By dr. Mark Joseph O’Connell,
My recent post from the Seneca Canadian Fashion Diversity Project:
This is Charlene Chasse she has worked as a historical re-enactor with Parks Canada for the past nineteen years. She states of herself:…”I knit, I sew, I cook and I do hot yoga.” She also brings to life the fascinating historical figure of one Marie Marguerite Rose…
Fig. 1, “Charlene Chasse portraying Marie Marguerite Rose”, https://www.facebook.com/CanadaC3/photos/i-portray-marie-marguerite-rose-shes-a-freed-slave-she-gets-her-freedom-in-1755-/388351961562977/
The legacy of the fashion artifacts left behind in what is now Cape Breton by one Marie Marguerite Rose, add an alternative story and contribute to a deeper interpretation of the history of early Black Canadian fashion history. Her legacy might have been lost, but Graham Reynolds in Viola Desmond’s Canada, A History of Blacks and Racial Segregation in the Promised Land (2016) pieced together her story from disparate bits of ephemera that recorded various aspects of her life, and when viewed ensemble, a truly inspiring story emerged. Born in 1717, Marie Marguerite Rose was originally from Western Africa in what is now Guinea. Kidnapped as a child into the African Slave trade, she was later taken to Louisbourg on Île Royale (which we now know as Cape Breton Island) in 1736, at the age of 19. The man who purchased her, Jean Chrysostome Loppinot, was a French naval officer and tasked her with raising his twelve children and keeping the family home. She herself had one child, a son, who as result of the laws at the time became enslaved property of the household. His story was not end happily, after fleeing with his mother and the Loppinot family to France during the fall of Louisburg, he returned to Île Royale four years later with the household, whereupon he died at the age of thirteen.
Rose however had a happier story; in 1755 she became a free woman, and subesquently married a Miꞌkmaq man who had taken the name Jean-Baptist Laurent when he was converted to Roman Catholicism. She also opened up a successful restaurant and inn; an establishment that was known all over the island because of the reputation of Rose’s cuisine, as well as the high-quality French brandy she and her husband served (Jonah 2016; Donovan 2004). Although she was illiterate, Rose was respected for her business acumen, and conducted some of her business transactions independent of her husband, which was unorthodox at the time and also ran counter to French law (Reynolds 2016). Upon her untimely death in 1757, the inventory of her personal possessions, and the record of what they were sold for, revealed that she owned a wardrobe of dresses, jackets and skirts, that although they showed wear, they were all made from imported fabrics, or the garments themselves could have come directly from France. The textiles were mostly cottons, variously embroidered and striped, and the record of these indicate she was fond of vibrant colours and dyed her clothing to achieve this. She also owned a red satin skirt, and silk stockings; they must have indeed brightened up the long gloomy Cape Breton winters. Only her cloaks were heavy woolens of a more reserved brown colour.
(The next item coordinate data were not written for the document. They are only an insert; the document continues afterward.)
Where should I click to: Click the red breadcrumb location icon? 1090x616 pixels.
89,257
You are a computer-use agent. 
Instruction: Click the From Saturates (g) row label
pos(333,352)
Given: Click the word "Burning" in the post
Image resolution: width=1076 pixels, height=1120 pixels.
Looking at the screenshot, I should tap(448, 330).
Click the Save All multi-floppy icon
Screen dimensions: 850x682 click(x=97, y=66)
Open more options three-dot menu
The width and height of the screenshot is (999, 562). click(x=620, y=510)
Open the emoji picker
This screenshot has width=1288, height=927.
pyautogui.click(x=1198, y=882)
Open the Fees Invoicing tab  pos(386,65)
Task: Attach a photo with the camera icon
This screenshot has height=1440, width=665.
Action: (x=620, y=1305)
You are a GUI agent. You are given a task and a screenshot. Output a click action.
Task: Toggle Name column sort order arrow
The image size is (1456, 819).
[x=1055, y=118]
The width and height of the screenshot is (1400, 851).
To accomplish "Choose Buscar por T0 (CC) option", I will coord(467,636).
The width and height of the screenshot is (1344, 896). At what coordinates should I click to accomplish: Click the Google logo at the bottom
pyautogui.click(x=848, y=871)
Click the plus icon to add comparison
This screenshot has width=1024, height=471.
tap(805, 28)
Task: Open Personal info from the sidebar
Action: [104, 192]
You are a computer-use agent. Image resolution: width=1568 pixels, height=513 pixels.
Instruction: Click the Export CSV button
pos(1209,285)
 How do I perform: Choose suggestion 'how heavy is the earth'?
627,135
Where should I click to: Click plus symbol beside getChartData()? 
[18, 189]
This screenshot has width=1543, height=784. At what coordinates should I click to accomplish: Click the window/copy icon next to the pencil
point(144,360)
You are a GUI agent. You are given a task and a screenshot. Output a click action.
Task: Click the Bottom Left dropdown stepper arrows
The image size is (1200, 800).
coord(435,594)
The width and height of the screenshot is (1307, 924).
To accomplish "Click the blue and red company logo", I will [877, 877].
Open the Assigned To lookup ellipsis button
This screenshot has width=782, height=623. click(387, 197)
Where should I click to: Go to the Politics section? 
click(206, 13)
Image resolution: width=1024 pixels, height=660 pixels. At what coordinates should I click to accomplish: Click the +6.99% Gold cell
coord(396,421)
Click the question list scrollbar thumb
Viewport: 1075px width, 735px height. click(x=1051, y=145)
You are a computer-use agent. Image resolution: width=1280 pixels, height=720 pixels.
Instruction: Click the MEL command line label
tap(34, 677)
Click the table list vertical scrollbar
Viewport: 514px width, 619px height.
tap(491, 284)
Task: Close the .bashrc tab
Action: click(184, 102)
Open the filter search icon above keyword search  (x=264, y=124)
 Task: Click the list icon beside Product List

Of particular significance however was her jewelry: a necklace of pearls and one of garnets. As Reynolds says “Jewelry was not a common adornment among most of the women of Louisbourg, and it was usually reserved for women of upper class or bourgeoisie status (Reynolds 2016, 94). She also owned a “light flintlock musket” (198). Taken as a whole—her possessions, her obvious sense of style—all disrupt the many narratives of race, fashion, and also flouts the “rules” of who could possess what, and who could engage in “fashion” and possession of luxuries at this time in Canadian history. One wonders how many other lives were lived that completely break apart the “narrative” of Canadian fashion history. Hopefully more scholars will piece together the unconnected peripheral data that record the life of a citizen to bring more stories like this to light. Her story also focuses perhaps unwanted attention on the fact that Canada has a history of domestic slavery. This actually should come as a shock to no one, our national origins derive from the global ambitions of two Imperialist economic powers, both of whom were generating huge revenues from the colonial slave trade.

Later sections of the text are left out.